■ SOURCE EXCERPT

** Begin **

The problem is that Tor needs to still work for people who don't have the new
libevent. As an example, debian users have a crazy old libevent.
I guess that doesn't quite solve your problem though. Hm.
The autoconf option sounds perfect to me. My solution was to patch out all calls to the bundled eventdns.h
and eventdns.c (see the linked bug), it worked on my system but I cannot guarantee it, so I asked here.
Anyway, even if libevent and tor share exactly the same developers, including a library is a bad idea,
because it is not the sense of shared libraries. So thanks for your fast reaction, you make my life
as maintainer really easy.
(Though remember that using the libevent stable release's DNS code instead of the one you get with Tor 0.2.0.33 will
actually make your users less secure in some ways , since the stable libevent eventdns doesn't support the 0x20 hack.
You should probably warn them about this so they don't complain to us.)
This is the comment about my solution on the Gentoo issue tracker...just for the records:
net-misc/tor has USE=bundledlibevent turned on by default (EAPI=1), so people
will still get the current bundling out of the box. If that USE flag is
disabled a patch is applied that compiles tor with the system's libevent. The
reason is that tor's upstream incorporated some security related fixes into the
tor version of libevent that are not released with the official libevent yet.

** End **

■ INFORMATION SHOWN
** Begin **

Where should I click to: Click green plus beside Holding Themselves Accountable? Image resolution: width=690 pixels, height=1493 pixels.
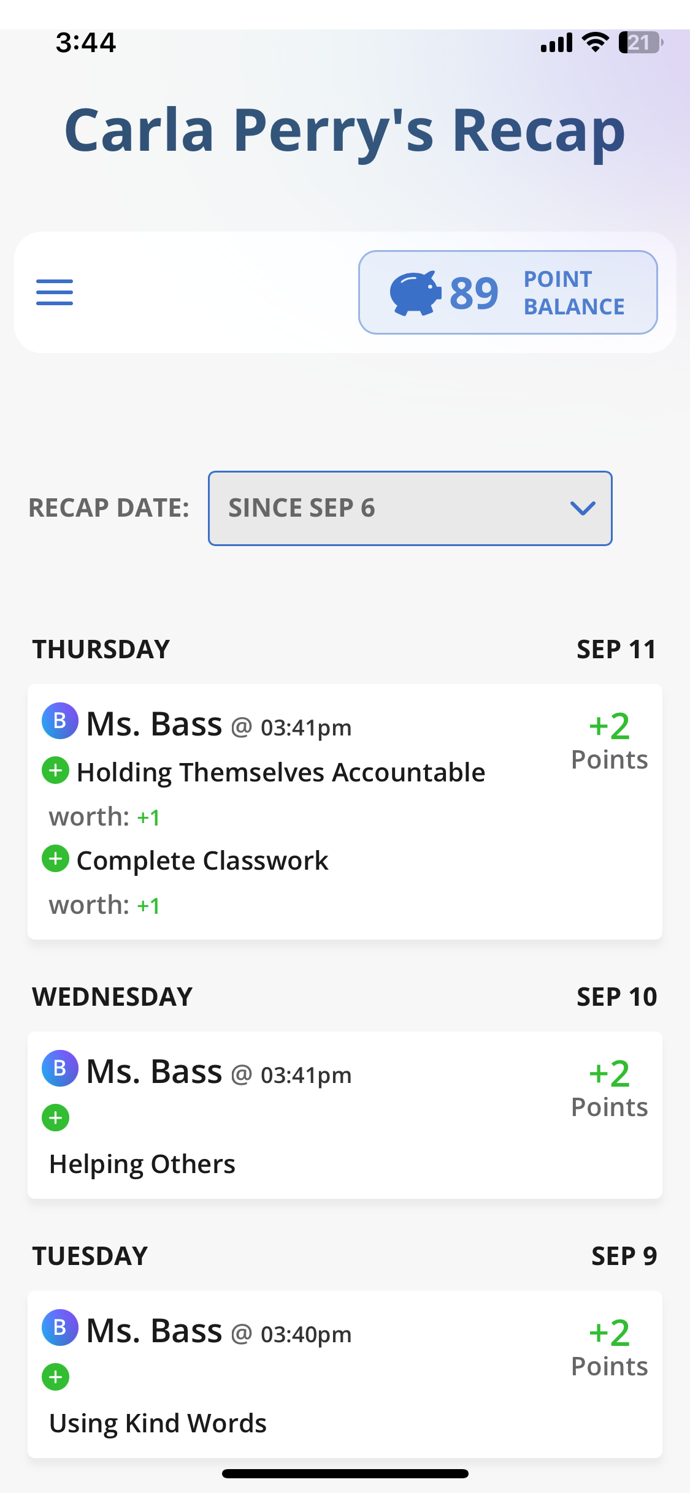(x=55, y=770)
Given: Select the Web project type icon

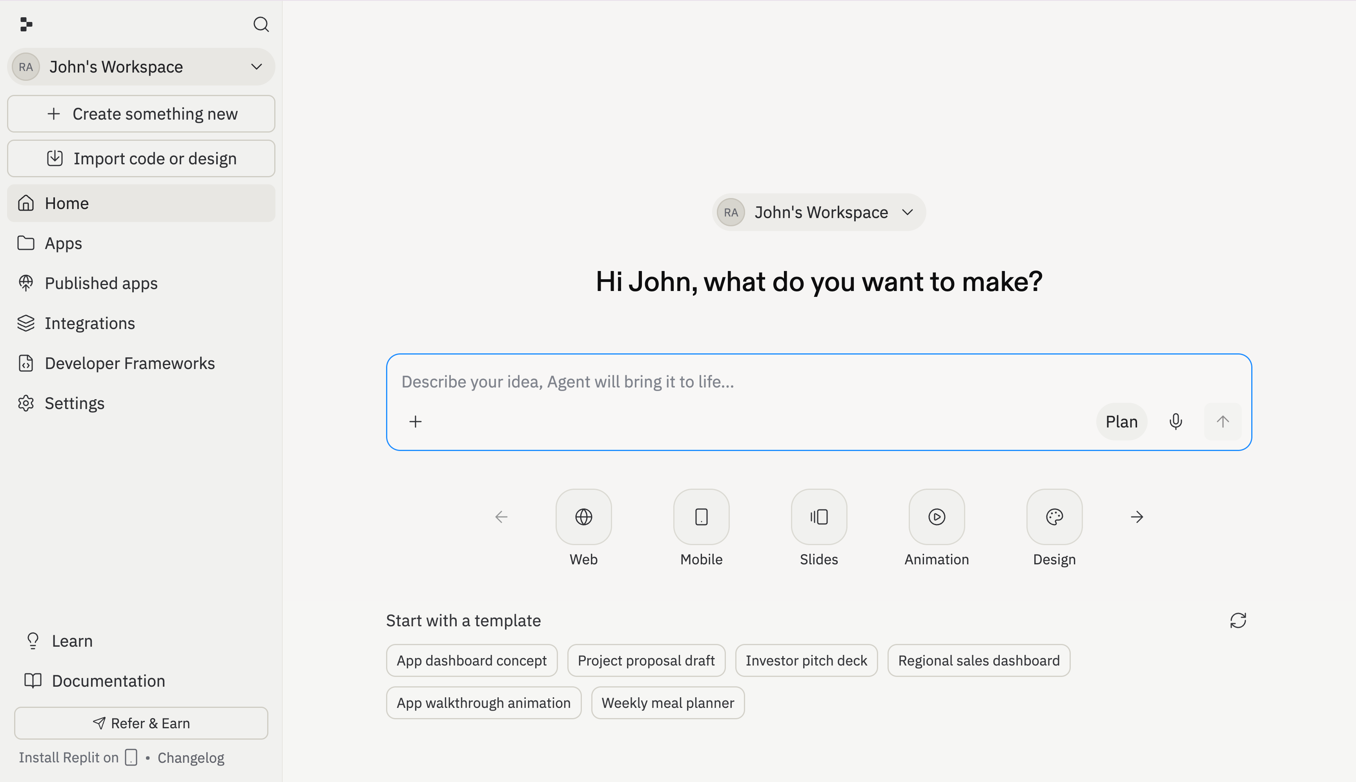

** End **

■ GOALS
- 1) Please list each distinct word in the libevent discussion that is written entirely in capital letters, not counting the pronoun "I".
- 2) Rewrite the stretch from "The problem is" through "maintainer really easy." in the libevent discussion, putting "packager" in place of "maintainer".
The material has no connection to the libevent discussion.

■ SOLUTIONS IN ORDER
- 1) DNS, USE, EAPI

- 2)
The problem is that Tor needs to still work for people who don't have the new
libevent. As an example, debian users have a crazy old libevent.
I guess that doesn't quite solve your problem though. Hm.
The autoconf option sounds perfect to me. My solution was to patch out all calls to the bundled eventdns.h
and eventdns.c (see the linked bug), it worked on my system but I cannot guarantee it, so I asked here.
Anyway, even if libevent and tor share exactly the same developers, including a library is a bad idea,
because it is not the sense of shared libraries. So thanks for your fast reaction, you make my life
as packager really easy.